+18 Sahneler vardır !!! İyi okumalar
Pirinç şarabı durmadan akıyordu ama Namhyeok ciddi ciddi ağlamaya başlayınca İmparatoriçe özür dileyerek onu bir hizmetkâra teslim etmişti.
"Yorgun ve huysuz," diye güldü İmparatoriçe. "Onu yatırmalıyım. Herkesi görmek harikaydı. İyi geceler."
İmparatoriçe giderken herkes selam verdi ve Seokjin, Namjoon'un oğlunu görebilmiş olmayı dilese de her zaman bir sonraki gün vardır diye düşündü.

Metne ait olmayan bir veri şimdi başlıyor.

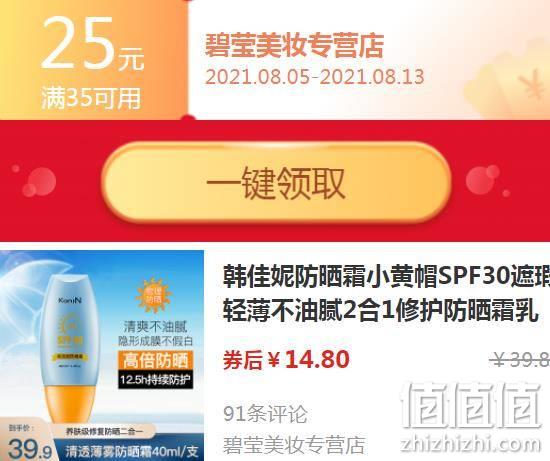The height and width of the screenshot is (461, 550).
Task: Click the coupon validity date 2021.08.05-2021.08.13
Action: click(x=315, y=77)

"Sanırım ben de ara vermeliyim," dedi Hoseok, yüzü şaraptan kızarmış bir halde esnemesini gizleyerek. "Korkarım alkolle aram pek iyi değil. Size odanıza kadar eşlik edeyim mi?"

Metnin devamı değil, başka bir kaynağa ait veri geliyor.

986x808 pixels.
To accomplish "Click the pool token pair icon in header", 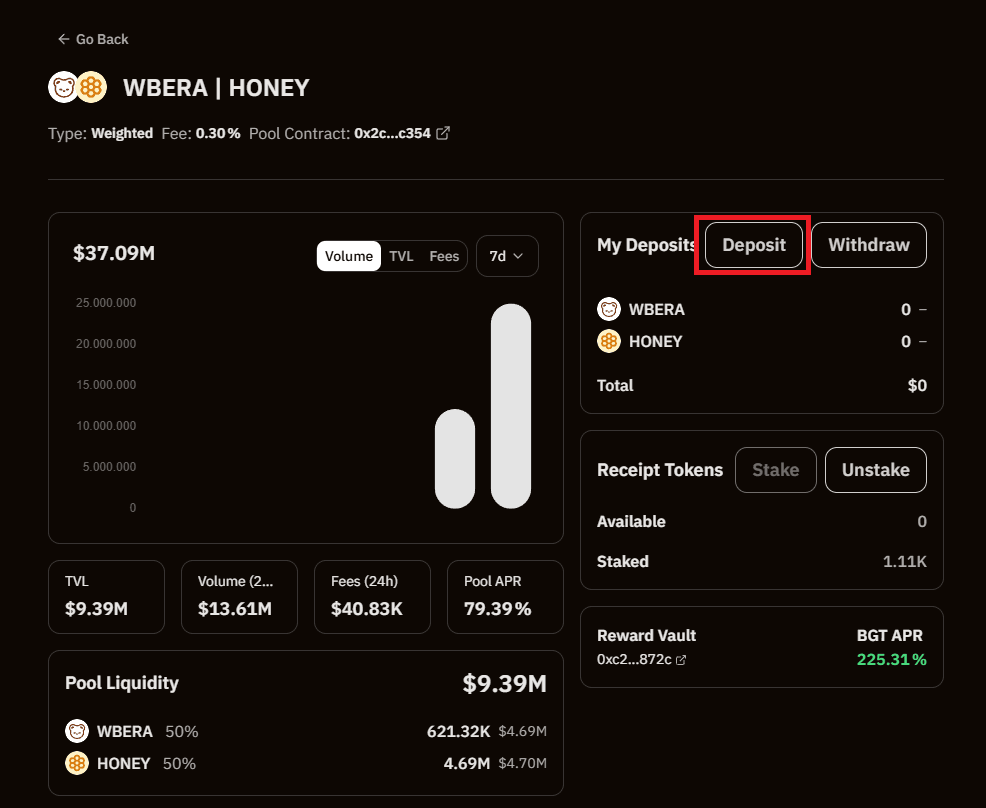I will (77, 88).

Seokjin başını sallarken, gözlerini ay haline getirerek gülümseyen İmparator'a iyi geceler dilediler. Hoseok'un peşinden odadan çıktıklarında Seokjin yorgunluğun üzerine çöktüğünü hissetmişti: omuzları ve sırtı seyahat etmekten ve oturmaktan ağrıyordu.
Hizmetçi, "Sizin için bir banyo hazırlandı lordum," diye haber verdi.
Mi Cha ve Minjun'un yorgun oldukları belliydi, bu yüzden kendisi Taehyung'la birlikte yıkanmaya giderken çocukları Jimin ve Jungkook'a bıraktı.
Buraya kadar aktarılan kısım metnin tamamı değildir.